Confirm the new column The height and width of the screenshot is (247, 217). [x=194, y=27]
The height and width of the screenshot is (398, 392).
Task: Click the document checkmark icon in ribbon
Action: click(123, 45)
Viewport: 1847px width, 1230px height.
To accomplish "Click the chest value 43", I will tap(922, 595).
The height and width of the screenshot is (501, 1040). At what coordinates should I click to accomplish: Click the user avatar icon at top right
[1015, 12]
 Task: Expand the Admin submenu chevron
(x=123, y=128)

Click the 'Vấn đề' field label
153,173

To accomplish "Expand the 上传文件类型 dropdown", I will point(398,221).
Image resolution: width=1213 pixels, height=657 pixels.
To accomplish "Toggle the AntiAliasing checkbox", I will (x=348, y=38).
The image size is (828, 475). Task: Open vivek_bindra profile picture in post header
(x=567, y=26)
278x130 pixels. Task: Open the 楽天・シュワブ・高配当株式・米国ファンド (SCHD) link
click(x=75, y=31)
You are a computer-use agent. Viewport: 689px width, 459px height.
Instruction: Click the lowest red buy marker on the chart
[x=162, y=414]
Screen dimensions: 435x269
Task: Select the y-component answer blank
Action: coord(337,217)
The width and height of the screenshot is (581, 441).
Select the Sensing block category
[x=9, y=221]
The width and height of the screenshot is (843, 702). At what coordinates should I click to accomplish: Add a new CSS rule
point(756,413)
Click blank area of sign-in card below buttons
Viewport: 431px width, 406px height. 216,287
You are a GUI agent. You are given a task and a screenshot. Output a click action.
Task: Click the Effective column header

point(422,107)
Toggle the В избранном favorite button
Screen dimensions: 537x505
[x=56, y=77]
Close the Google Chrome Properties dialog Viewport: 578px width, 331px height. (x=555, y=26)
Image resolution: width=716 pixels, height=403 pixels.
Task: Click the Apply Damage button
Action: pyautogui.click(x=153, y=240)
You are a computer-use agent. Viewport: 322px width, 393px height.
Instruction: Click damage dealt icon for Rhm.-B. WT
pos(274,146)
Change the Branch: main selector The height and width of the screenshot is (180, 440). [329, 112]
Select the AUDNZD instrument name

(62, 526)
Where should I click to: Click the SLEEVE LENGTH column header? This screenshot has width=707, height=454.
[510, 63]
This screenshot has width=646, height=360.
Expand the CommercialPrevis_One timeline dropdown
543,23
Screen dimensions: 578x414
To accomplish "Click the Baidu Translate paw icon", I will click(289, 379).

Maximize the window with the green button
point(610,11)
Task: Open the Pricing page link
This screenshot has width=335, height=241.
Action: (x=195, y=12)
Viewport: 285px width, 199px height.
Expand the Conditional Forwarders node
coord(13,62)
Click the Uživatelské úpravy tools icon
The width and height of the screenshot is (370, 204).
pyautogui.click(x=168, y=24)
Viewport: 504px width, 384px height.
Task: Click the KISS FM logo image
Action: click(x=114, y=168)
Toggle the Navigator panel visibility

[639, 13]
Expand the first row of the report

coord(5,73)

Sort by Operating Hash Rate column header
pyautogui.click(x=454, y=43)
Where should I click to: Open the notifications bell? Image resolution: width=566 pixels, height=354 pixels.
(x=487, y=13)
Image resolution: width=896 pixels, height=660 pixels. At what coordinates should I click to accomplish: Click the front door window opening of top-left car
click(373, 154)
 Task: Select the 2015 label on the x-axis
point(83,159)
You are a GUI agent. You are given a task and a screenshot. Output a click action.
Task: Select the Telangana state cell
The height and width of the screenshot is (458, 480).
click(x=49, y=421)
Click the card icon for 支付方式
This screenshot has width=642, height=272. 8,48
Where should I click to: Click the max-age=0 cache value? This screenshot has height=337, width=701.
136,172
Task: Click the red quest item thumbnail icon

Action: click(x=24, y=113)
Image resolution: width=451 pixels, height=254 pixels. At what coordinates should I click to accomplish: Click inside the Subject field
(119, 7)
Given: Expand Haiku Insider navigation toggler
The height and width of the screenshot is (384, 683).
═══
Work task -
Please return the records above exactly as they are written.

Output of the task -
Confirm the new column The height and width of the screenshot is (247, 217). [x=194, y=27]
The height and width of the screenshot is (398, 392).
Task: Click the document checkmark icon in ribbon
Action: click(123, 45)
Viewport: 1847px width, 1230px height.
To accomplish "Click the chest value 43", I will tap(922, 595).
The height and width of the screenshot is (501, 1040). At what coordinates should I click to accomplish: Click the user avatar icon at top right
[1015, 12]
 Task: Expand the Admin submenu chevron
(x=123, y=128)

Click the 'Vấn đề' field label
153,173

To accomplish "Expand the 上传文件类型 dropdown", I will point(398,221).
Image resolution: width=1213 pixels, height=657 pixels.
To accomplish "Toggle the AntiAliasing checkbox", I will (x=348, y=38).
The image size is (828, 475). Task: Open vivek_bindra profile picture in post header
(x=567, y=26)
278x130 pixels. Task: Open the 楽天・シュワブ・高配当株式・米国ファンド (SCHD) link
click(x=75, y=31)
You are a computer-use agent. Viewport: 689px width, 459px height.
Instruction: Click the lowest red buy marker on the chart
[x=162, y=414]
Screen dimensions: 435x269
Task: Select the y-component answer blank
Action: coord(337,217)
The width and height of the screenshot is (581, 441).
Select the Sensing block category
[x=9, y=221]
The width and height of the screenshot is (843, 702). At what coordinates should I click to accomplish: Add a new CSS rule
point(756,413)
Click blank area of sign-in card below buttons
Viewport: 431px width, 406px height. 216,287
You are a GUI agent. You are given a task and a screenshot. Output a click action.
Task: Click the Effective column header

point(422,107)
Toggle the В избранном favorite button
Screen dimensions: 537x505
[x=56, y=77]
Close the Google Chrome Properties dialog Viewport: 578px width, 331px height. (x=555, y=26)
Image resolution: width=716 pixels, height=403 pixels.
Task: Click the Apply Damage button
Action: pyautogui.click(x=153, y=240)
You are a computer-use agent. Viewport: 322px width, 393px height.
Instruction: Click damage dealt icon for Rhm.-B. WT
pos(274,146)
Change the Branch: main selector The height and width of the screenshot is (180, 440). [329, 112]
Select the AUDNZD instrument name

(62, 526)
Where should I click to: Click the SLEEVE LENGTH column header? This screenshot has width=707, height=454.
[510, 63]
This screenshot has width=646, height=360.
Expand the CommercialPrevis_One timeline dropdown
543,23
Screen dimensions: 578x414
To accomplish "Click the Baidu Translate paw icon", I will click(289, 379).

Maximize the window with the green button
point(610,11)
Task: Open the Pricing page link
This screenshot has width=335, height=241.
Action: (x=195, y=12)
Viewport: 285px width, 199px height.
Expand the Conditional Forwarders node
coord(13,62)
Click the Uživatelské úpravy tools icon
The width and height of the screenshot is (370, 204).
pyautogui.click(x=168, y=24)
Viewport: 504px width, 384px height.
Task: Click the KISS FM logo image
Action: click(x=114, y=168)
Toggle the Navigator panel visibility

[639, 13]
Expand the first row of the report

coord(5,73)

Sort by Operating Hash Rate column header
pyautogui.click(x=454, y=43)
Where should I click to: Open the notifications bell? Image resolution: width=566 pixels, height=354 pixels.
(x=487, y=13)
Image resolution: width=896 pixels, height=660 pixels. At what coordinates should I click to accomplish: Click the front door window opening of top-left car
click(373, 154)
 Task: Select the 2015 label on the x-axis
point(83,159)
You are a GUI agent. You are given a task and a screenshot. Output a click action.
Task: Select the Telangana state cell
The height and width of the screenshot is (458, 480).
click(x=49, y=421)
Click the card icon for 支付方式
This screenshot has width=642, height=272. 8,48
Where should I click to: Click the max-age=0 cache value? This screenshot has height=337, width=701.
136,172
Task: Click the red quest item thumbnail icon

Action: click(x=24, y=113)
Image resolution: width=451 pixels, height=254 pixels. At what coordinates should I click to accomplish: Click inside the Subject field
(119, 7)
Given: Expand Haiku Insider navigation toggler
The height and width of the screenshot is (384, 683).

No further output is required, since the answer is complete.